Noise music, experimental, avant-garde, whatever you want to call it, my first experience with it had to be seeing the Boredoms open for Nirvana. I wasn't quite ready yet, but I started listening to the Boredoms a lot within a year from seeing them. Then there was Sonic Youth, and Thurston Moore hosting MTV's 120 Minutes. By the time I was introduced to John Zorn, noise music as an art form had become a part of my life that wouldn't ever go away.
Evolving seemingly independently, I got into playing noise music shortly after I started playing guitar. Maybe because I didn't know how to play properly, maybe because I was too stubborn to learn, but it did seem what I was naturally drawn to. I made many recordings and planned releases, most of which have still never seen the light of day. I was even in a few noise bands, but they were mostly one offs, getting together for one show, or even just one practice.
I was musically adventurous, and I frequented record shops. I found many great and diverse titles that I still love, such as The Miracle of Levitation comp, Azonic Halo, Lull, Yamantaka Eye's violent Hanatarash, and Lee Ranaldo's Scriptures of the Golden Eternity. I was in a record shop in Washington D.C. when I came across John Zorn's Naked City project for the first time. That one really blew me away.
I think, when it comes down to it, noise music is just abstract art. I find my self drawn to abstract art and extremes of art in all forms of art I enjoy. The abstract and the extreme aren't the only things I like, but I certainly have a major affinity for it.
Abstract art is often brushed aside by people as talentless noise that anyone could do. It is true technical skill isn't a factor in abstract forms of art, but that is where the real beauty in the whole thing lay. The way I see it, you have two major factors in a work of art. The artists technical skill, and the artist natural artistry. It's that natural artistry that music cannot do without. That hard to pinpoint "something" that is essential. Technical skill can cover up for that missing "something" to a point. If you have no artistic heart whatsoever, but you have a great talent at, let's say, guitar, you can still make music that people will enjoy. There is nothing wrong with working really hard to get good at playing an instrument.

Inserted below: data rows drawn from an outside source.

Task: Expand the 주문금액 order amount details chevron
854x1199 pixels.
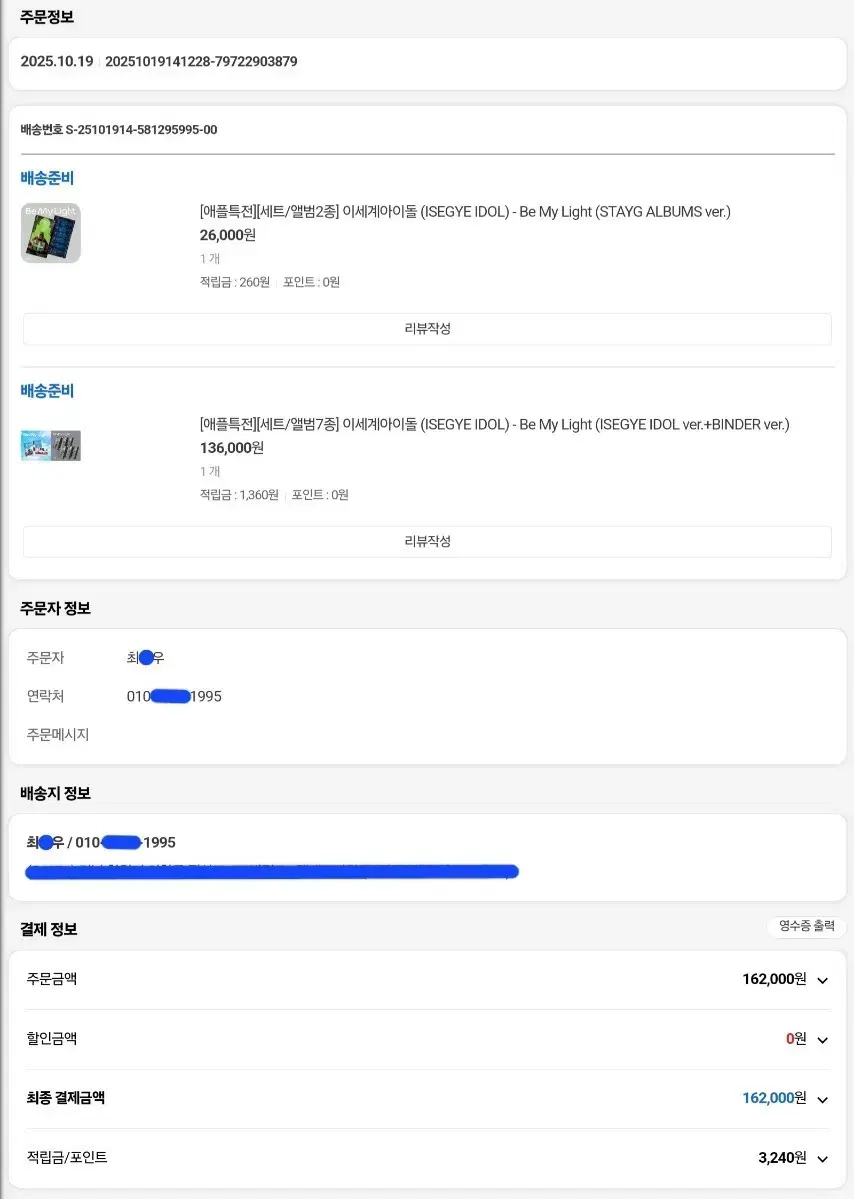Action: pos(822,979)
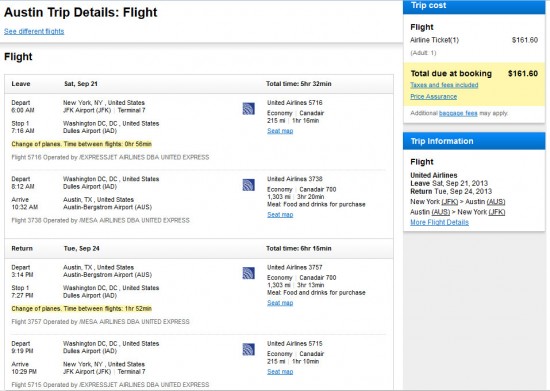This screenshot has width=550, height=391.
Task: View Seat map for United Airlines 3738
Action: tap(280, 215)
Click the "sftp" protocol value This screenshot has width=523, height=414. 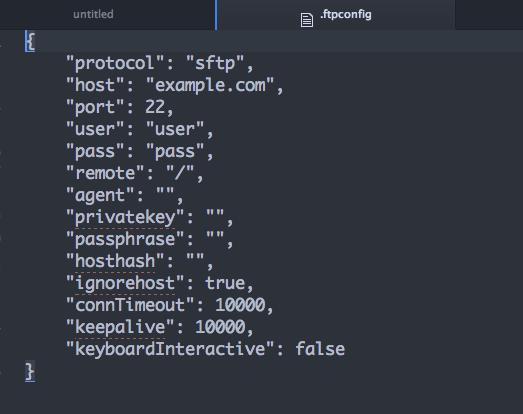click(215, 63)

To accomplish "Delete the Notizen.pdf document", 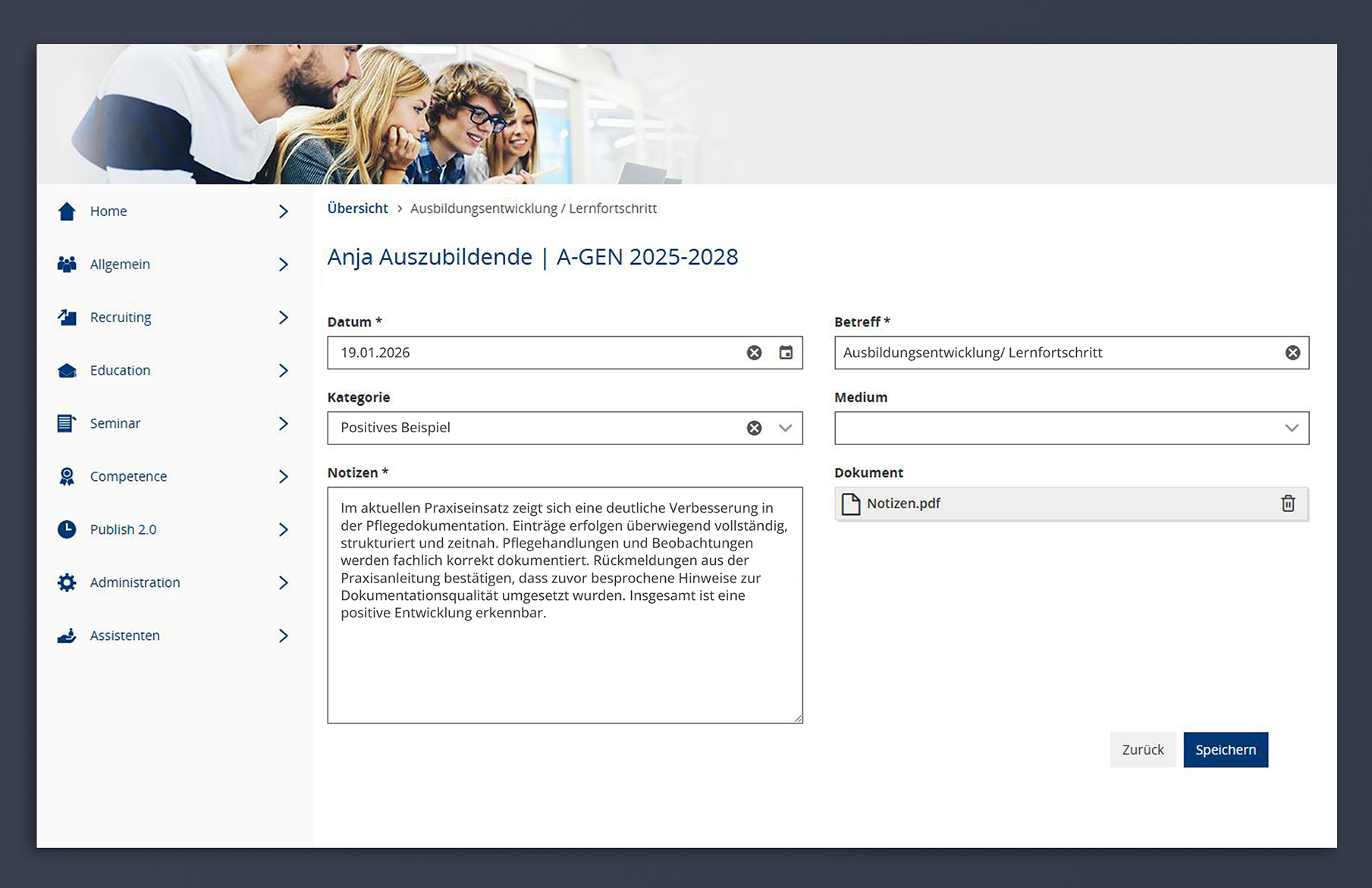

When you take away the technical skill, however, all that is left is the pure artistic "something". Anyone can bang some instruments together, or splash paint on a canvas randomly. A true artist can make exceptional art without that technical skill. Noise music is that pure boiled down something, with no technical skill hiding it. It's raw, it's extreme, it's real. There is nothing left for the artist to hide behind.
That's not to say experimental musicians don't necessarily have technical talent. Take John Zorn, who makes music many people would call pure noise. He has a technical proficiency in his compositions that would rival the masters, but his chosen field is one where that technicality takes a back-burner.
Honestly, I listen to a very wide range of music, but I have a special place in my heart for "noise". Take away all the polish and technique and training, and you have something as close to pure art as you will ever hear.